Für die Programmierung stehen die maschinennahe Sprache "Freiburger Code" und später die höhere Programmiersprache ALGOL60 zur Verfügung. Ausgetestete Programme können nach der Übersetzung als Binärstreifen ausgestanzt werden. Die Programmbibliothek besteht aus vielen sorgfältig gewickelten und beschrifteten Lochstreifen.

  • Im Betriebshandbuch ("Elektronische Rechenanlage, Arbeitsbuch") sind nach einer kurzen Anleitung mit Mustereintrag die ersten Arbeitseinträge für die Z23 zu finden.

  • Auch spätere Hochschullehrer haben die Z23 Studierenden präsentiert bzw. sie zum Forschen eingesetzt.

  • Dem Arbeitsbuch ist zu entnehmen, dass Wartungszeiten erforderlich sind und nach einem Jahr noch viele offene Termine zur Benutzung der Z23 zur Verfügung stehen. Die neue Einrichtung "Elektronische Rechenanlage" wird zunächst noch zögerlich angenommen.

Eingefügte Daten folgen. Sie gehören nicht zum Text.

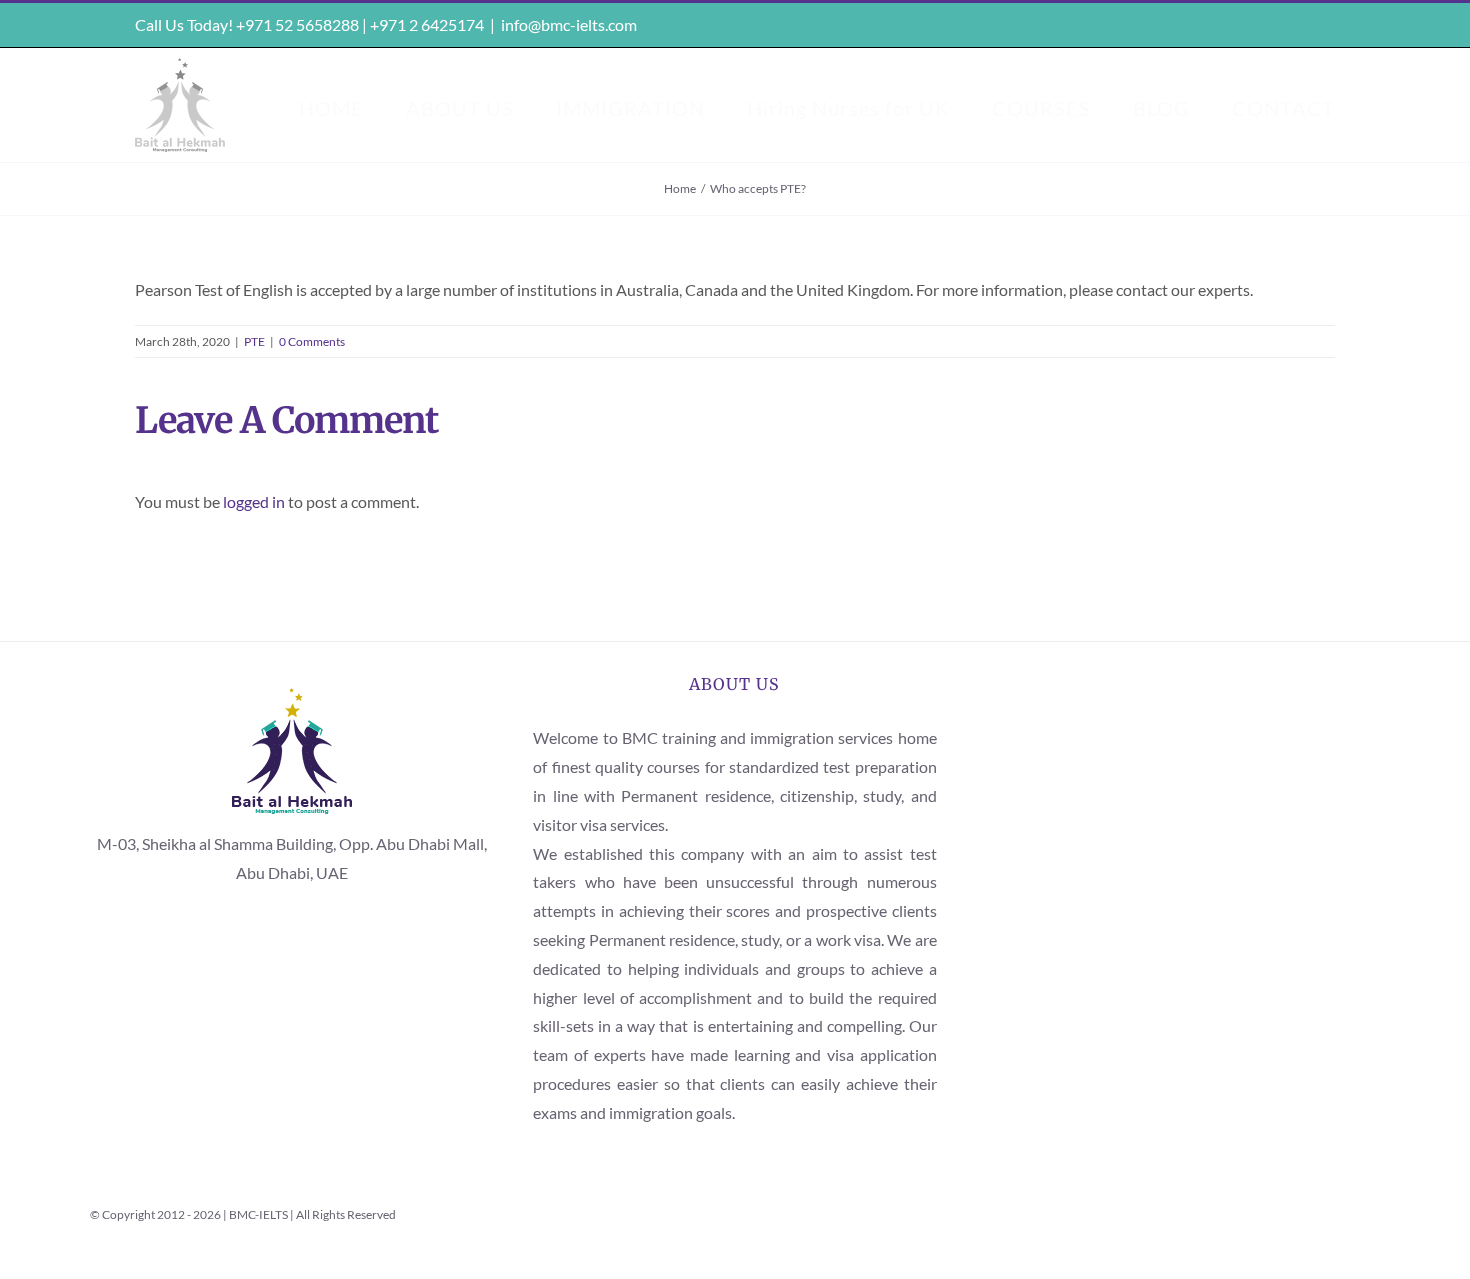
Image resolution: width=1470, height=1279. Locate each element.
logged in (254, 501)
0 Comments (312, 341)
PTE (254, 341)
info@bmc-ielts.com (569, 24)
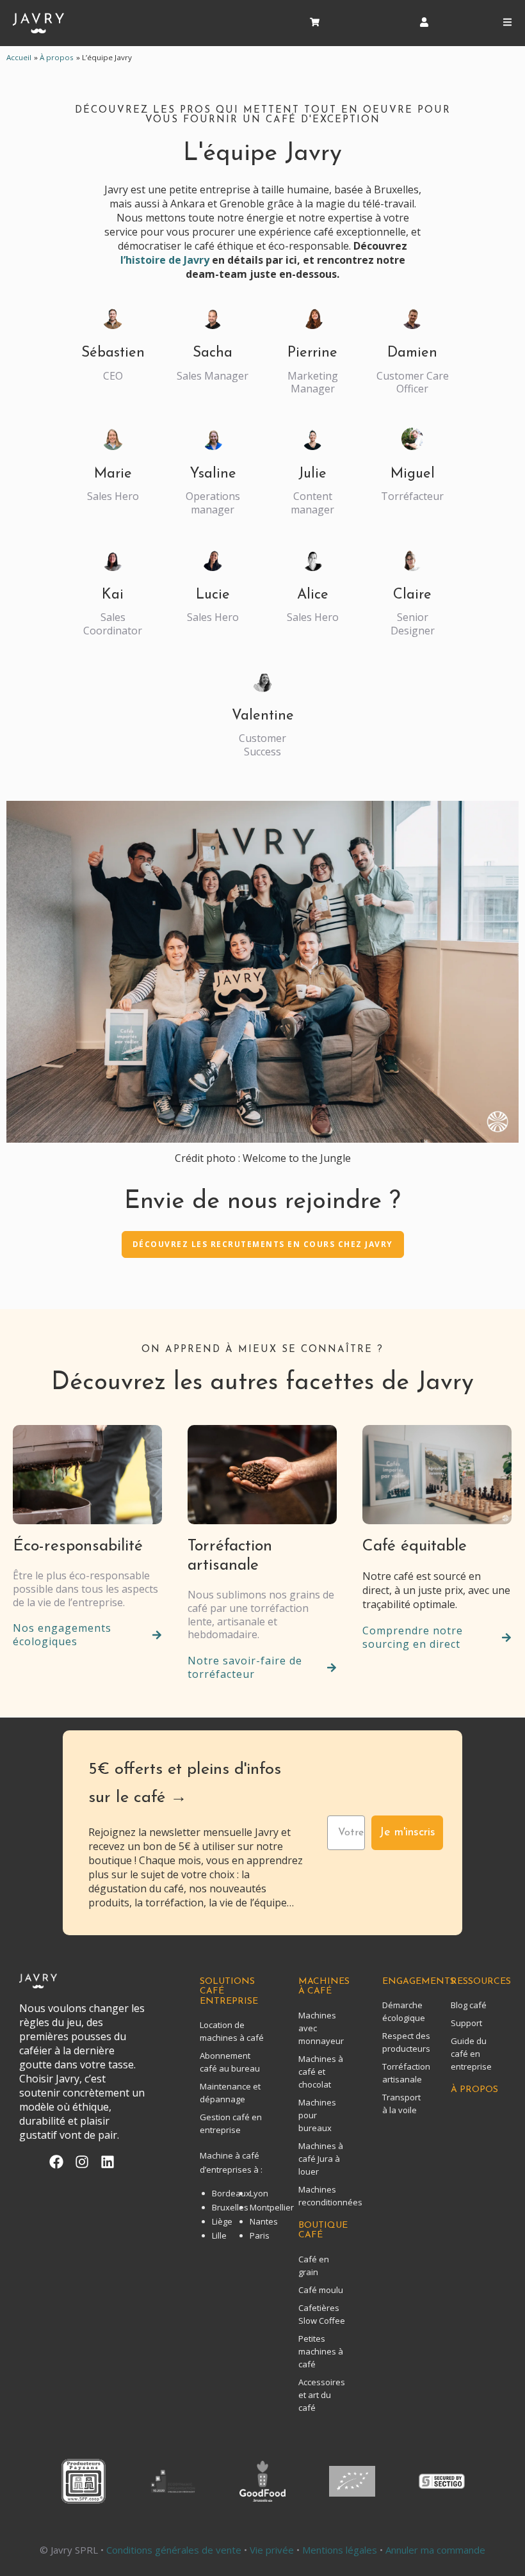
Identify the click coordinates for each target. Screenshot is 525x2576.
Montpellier (272, 2207)
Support (466, 2023)
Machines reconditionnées (324, 2196)
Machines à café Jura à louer (320, 2158)
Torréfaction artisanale (400, 2073)
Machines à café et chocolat (320, 2071)
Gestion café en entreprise (231, 2123)
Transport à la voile (400, 2103)
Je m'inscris (407, 1833)
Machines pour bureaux (317, 2115)
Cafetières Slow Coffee (321, 2314)
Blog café (469, 2005)
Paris (260, 2235)
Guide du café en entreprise (471, 2053)
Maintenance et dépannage (230, 2093)
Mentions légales (339, 2549)
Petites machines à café (320, 2351)
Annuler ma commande (435, 2549)
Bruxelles (230, 2207)
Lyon (259, 2193)
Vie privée (272, 2549)
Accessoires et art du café (321, 2394)
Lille (219, 2235)
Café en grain (313, 2265)
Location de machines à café (232, 2031)
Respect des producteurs (400, 2042)
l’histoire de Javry (164, 260)
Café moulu (320, 2290)
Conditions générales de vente (175, 2549)
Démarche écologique (400, 2011)
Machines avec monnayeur (321, 2028)
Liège (222, 2221)
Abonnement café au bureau (230, 2062)
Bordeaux (231, 2193)
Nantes (264, 2221)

  • Ab 1963 werden die Arbeitsbücher mit Angabe des Betriebszählers geführt. Für die unten angegebenen Zeitintervalle bis 18.02.1971 ergeben sich folgende Betriebszeiten mit rasantem Wachstum. Hinter dem Schrägstrich ist sie durchschnittlich pro Werktag angegeben:

    28.12.1961 - 21.02.1963:  2.023 h            (Anfangszählerstand unbekannt)
    21.02.1963 - 21.02.1964:    841 h /  3,36 h
    21.02.1964 - 20.02.1965:  1.194 h /  4,78 h
    20.02.1965 - 22.02.1966:  1.359 h /  5,44 h
    22.02.1966 - 21.02.1967:  1.950 h /  7,80 h
    21.02.1967 - 21.02.1968:  3.525 h / 14,10 h  (Kapazität der Z23 erschöpft)
    21.02.1968 - 21.02.1969:  2.297 h /  9,19 h  (Abwanderung nach Darmstadt)
    21.02.1969 - 20.02.1970:  1.854 h /  7,42 h
    20.02.1970 - 18.02.1971:  1.617 h /  6,47 h  (CD3300 ab Mai in Betrieb)
    18.02.1971 - 15.09.1971:    493 h /  3,29 h  (CD3300 in Betrieb)
    
  • Am 07.03.1967 unterschreibt die JLU ein Kundendienstabkommen mit der Firma ZUSE KG, das dem Leiter der Elektronischen Rechenanlage Prof. Dr. D. Gaier zur Kenntnisnahme zugesand wird.

  • Dem Autor sei gestattet Arbeitsbucheinträge von sich und seinem Kommilitonen Jürgen Kessler aufzuzeigen.

  • Auch die aus heutiger Sicht vergleichsweise einfache Technik macht Fehler und muss immer wieder geprüft und gewartet werden.

  • Am 30.01.1970 ist der letzte Betriebstag im Zeughaus. Nach dem Umzug und einer sorgfältigen Wartung wird der Rechenbetrieb am 09.02.1970 im Strahlenzentrum (erster Stock) fortgesetzt.

Der langjährige Leiter Dr. J. Hammerschick beschreibt die damalige Zeit sehr anschaulich in dem Kapitel Start mit der Zuse Z23 seines Aufsatzes "25 Jahre Datenverarbeitung an der Justus-Liebig-Universität Gießen".

Mit der Inbetriebnahme des Großrechners CD3300 (Mai 1970) geht das Zeitalter "Elektronische Rechenanlage" zu Ende. Rechenzentrum heißt jetzt die neue Einrichtung. Sie ist im Strahlenzentrum (Leihgesterner Weg 217) untergebracht, an dem die ZUSE Z23 noch solange weiterbetrieben wird, bis alle benutzten Kundenprogramme auch auf der CD3300 laufen.